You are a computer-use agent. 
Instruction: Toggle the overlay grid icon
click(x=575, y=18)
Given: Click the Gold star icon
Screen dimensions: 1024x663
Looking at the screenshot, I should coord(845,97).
================================
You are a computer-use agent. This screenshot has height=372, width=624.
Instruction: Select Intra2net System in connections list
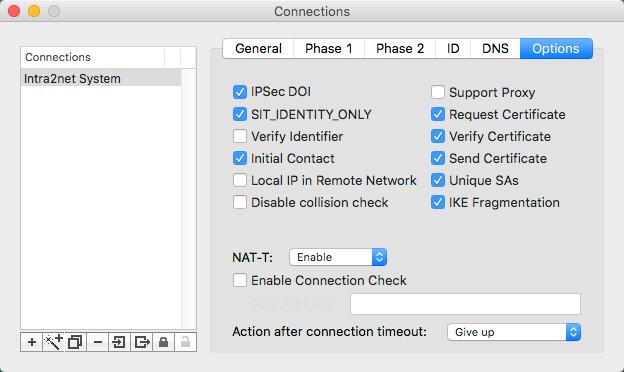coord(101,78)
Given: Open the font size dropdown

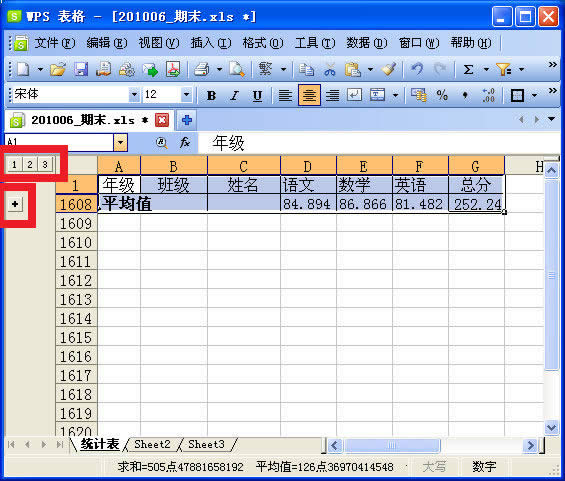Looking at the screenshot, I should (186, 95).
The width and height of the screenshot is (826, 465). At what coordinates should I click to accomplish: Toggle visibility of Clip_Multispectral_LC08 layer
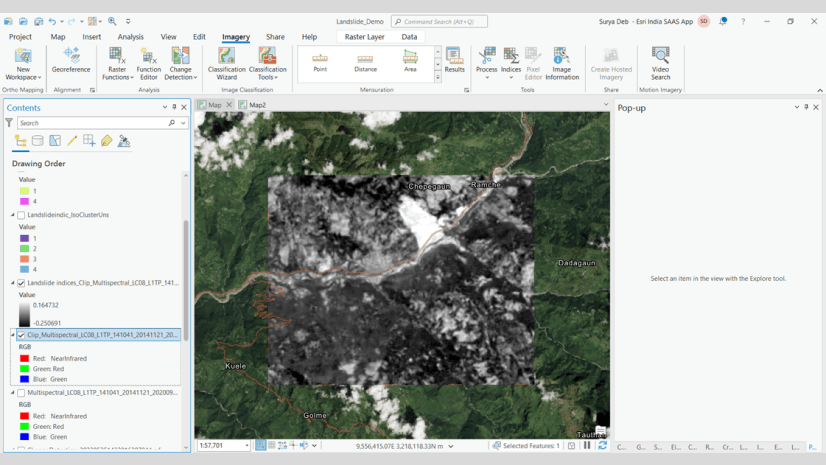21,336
================================
▶ _Work request_:
Your job is to copy out every line from the records above that has the word "agent".

▶ _Response_:
You are a computer-use agent. 
You are a computer-use agent. This screenshot has height=372, width=624.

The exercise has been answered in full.